+++ Texte extrait +++

Ce type de préjugés oppresse ainsi particulièrement les femmes, à qui l’on nie une parentalité et une sexualité normales. «Une femme handicapée défie deux systèmes d’oppression en même temps: le validisme et le patriarcat. Donc cela fait beaucoup», analyse Elisa Rojas, avocate au Barreau de Paris et militante anti-validiste. «De façon générale, on nous refuse la maîtrise de notre vie. Or, la sexualité et la parentalité sont justement des questions qui nous replacent en situation de pouvoir et d’agentivité. Cela correspond à des responsabilités et des choix d’adultes. Et justement, ce statut d’adulte, on nous le refuse.»

On nous voit encore trop souvent comme des êtres asexués

Une vision partagée par Raphaël de Riedmatten, directeur d’Agile.ch, la faîtière de l’entraide handicap en Suisse: «Il y a un regard presque effaré sur le fait qu’une personne handicapée puisse avoir un enfant. C’est la même chose pour la sexualité, puisqu’on nous voit encore trop souvent comme des êtres asexués.» En couple depuis une dizaine d’années avec sa compagne valide, le cinquantenaire regrette «le simple fait que l’on ait besoin d’un qualificatif particulier pour désigner les couples handi-valides. Cela en dit énormément sur le fait que la situation est perçue comme exceptionnelle. Nous voulons juste vivre nos amours au-delà de cette vision réductrice d’aidant-aidé.»

+++ Données fournies +++

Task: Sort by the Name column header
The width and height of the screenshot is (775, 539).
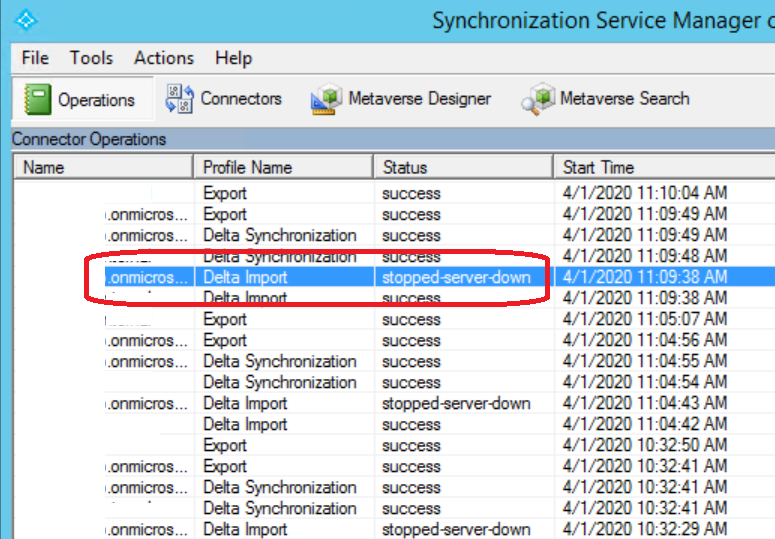Action: pyautogui.click(x=100, y=167)
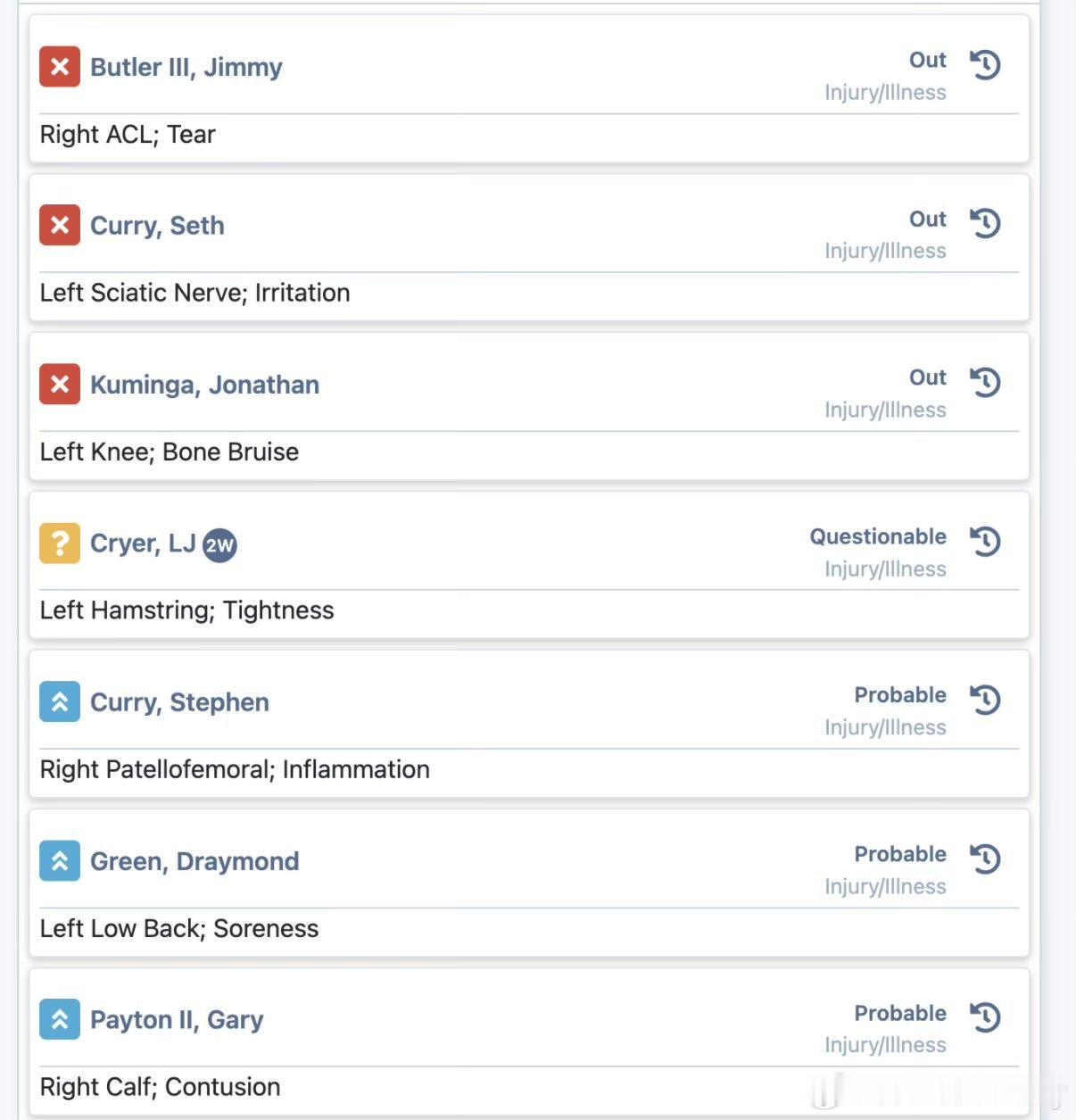The image size is (1076, 1120).
Task: Open Butler III, Jimmy player link
Action: (x=186, y=67)
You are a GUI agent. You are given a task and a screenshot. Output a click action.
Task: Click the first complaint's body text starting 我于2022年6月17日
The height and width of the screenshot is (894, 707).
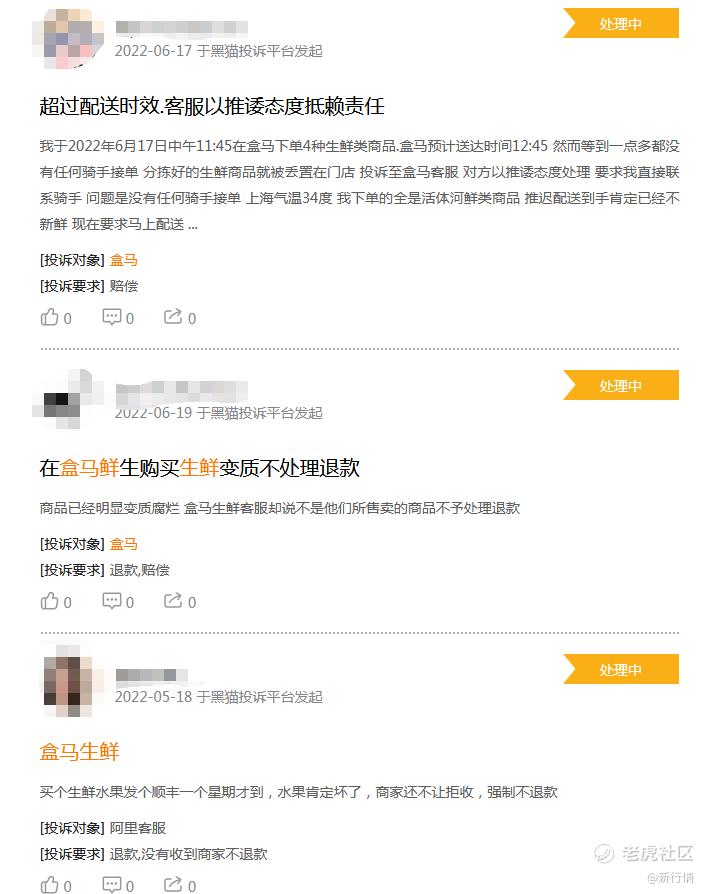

+++

D'après le texte extrait sur le handicap, la sexualité et la parentalité, quels sont les deux systèmes d'oppression qu'une femme handicapée défie en même temps ?

Le validisme et le patriarcat.